* [EXERCISE REQUIREMENTS] Give again, word for word, each line below starting at the one that contains "Berni (640, 549)" and ending at the one that contains "Digital Marketing (43, 2130)".
=======
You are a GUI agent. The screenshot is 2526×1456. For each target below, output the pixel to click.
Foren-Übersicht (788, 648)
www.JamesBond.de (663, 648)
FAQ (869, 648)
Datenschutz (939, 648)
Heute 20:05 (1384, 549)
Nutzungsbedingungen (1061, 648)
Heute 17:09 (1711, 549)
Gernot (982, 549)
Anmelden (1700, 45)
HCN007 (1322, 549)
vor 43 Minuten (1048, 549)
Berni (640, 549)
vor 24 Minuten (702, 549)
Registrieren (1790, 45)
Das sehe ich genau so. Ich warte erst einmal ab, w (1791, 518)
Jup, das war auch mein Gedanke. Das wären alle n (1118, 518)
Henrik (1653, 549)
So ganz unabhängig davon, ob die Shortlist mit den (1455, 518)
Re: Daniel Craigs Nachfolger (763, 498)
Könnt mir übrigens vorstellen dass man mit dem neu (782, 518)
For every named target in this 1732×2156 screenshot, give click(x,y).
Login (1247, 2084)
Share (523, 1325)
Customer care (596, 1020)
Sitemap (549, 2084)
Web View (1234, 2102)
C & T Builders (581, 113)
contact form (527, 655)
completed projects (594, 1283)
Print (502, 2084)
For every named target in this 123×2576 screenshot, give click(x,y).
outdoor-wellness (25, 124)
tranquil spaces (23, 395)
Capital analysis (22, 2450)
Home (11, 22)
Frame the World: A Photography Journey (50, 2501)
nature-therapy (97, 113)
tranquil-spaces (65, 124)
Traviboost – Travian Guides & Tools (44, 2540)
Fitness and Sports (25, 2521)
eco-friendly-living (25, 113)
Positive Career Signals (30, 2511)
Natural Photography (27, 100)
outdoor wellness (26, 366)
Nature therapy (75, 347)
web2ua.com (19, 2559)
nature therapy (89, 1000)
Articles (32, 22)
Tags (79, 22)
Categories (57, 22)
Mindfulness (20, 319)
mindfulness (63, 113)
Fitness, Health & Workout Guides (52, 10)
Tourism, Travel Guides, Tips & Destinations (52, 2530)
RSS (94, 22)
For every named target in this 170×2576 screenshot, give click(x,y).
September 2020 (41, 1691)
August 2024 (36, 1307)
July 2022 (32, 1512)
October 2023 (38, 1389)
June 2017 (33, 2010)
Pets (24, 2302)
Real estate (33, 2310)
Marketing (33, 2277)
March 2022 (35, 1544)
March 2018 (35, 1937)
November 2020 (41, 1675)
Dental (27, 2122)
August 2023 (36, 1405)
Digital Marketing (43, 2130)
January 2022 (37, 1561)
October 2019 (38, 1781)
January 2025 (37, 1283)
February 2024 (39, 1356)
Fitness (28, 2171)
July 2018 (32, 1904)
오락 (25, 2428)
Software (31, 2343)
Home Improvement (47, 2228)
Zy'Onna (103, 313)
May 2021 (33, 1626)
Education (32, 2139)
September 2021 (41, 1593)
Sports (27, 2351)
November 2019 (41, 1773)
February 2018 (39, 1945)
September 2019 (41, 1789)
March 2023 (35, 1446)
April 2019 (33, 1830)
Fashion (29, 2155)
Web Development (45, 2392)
=======
* [RESULT OF THIS TASK]
Berni (640, 549)
vor 24 Minuten (702, 549)
Registrieren (1790, 45)
Das sehe ich genau so. Ich warte erst einmal ab, w (1791, 518)
Jup, das war auch mein Gedanke. Das wären alle n (1118, 518)
Henrik (1653, 549)
So ganz unabhängig davon, ob die Shortlist mit den (1455, 518)
Re: Daniel Craigs Nachfolger (763, 498)
Könnt mir übrigens vorstellen dass man mit dem neu (782, 518)
For every named target in this 1732×2156 screenshot, give click(x,y).
Login (1247, 2084)
Share (523, 1325)
Customer care (596, 1020)
Sitemap (549, 2084)
Web View (1234, 2102)
C & T Builders (581, 113)
contact form (527, 655)
completed projects (594, 1283)
Print (502, 2084)
For every named target in this 123×2576 screenshot, give click(x,y).
outdoor-wellness (25, 124)
tranquil spaces (23, 395)
Capital analysis (22, 2450)
Home (11, 22)
Frame the World: A Photography Journey (50, 2501)
nature-therapy (97, 113)
tranquil-spaces (65, 124)
Traviboost – Travian Guides & Tools (44, 2540)
Fitness and Sports (25, 2521)
eco-friendly-living (25, 113)
Positive Career Signals (30, 2511)
Natural Photography (27, 100)
outdoor wellness (26, 366)
Nature therapy (75, 347)
web2ua.com (19, 2559)
nature therapy (89, 1000)
Articles (32, 22)
Tags (79, 22)
Categories (57, 22)
Mindfulness (20, 319)
mindfulness (63, 113)
Fitness, Health & Workout Guides (52, 10)
Tourism, Travel Guides, Tips & Destinations (52, 2530)
RSS (94, 22)
For every named target in this 170×2576 screenshot, give click(x,y).
September 2020 (41, 1691)
August 2024 (36, 1307)
July 2022 (32, 1512)
October 2023 (38, 1389)
June 2017 (33, 2010)
Pets (24, 2302)
Real estate (33, 2310)
Marketing (33, 2277)
March 2022 (35, 1544)
March 2018 (35, 1937)
November 2020 (41, 1675)
Dental (27, 2122)
August 2023 (36, 1405)
Digital Marketing (43, 2130)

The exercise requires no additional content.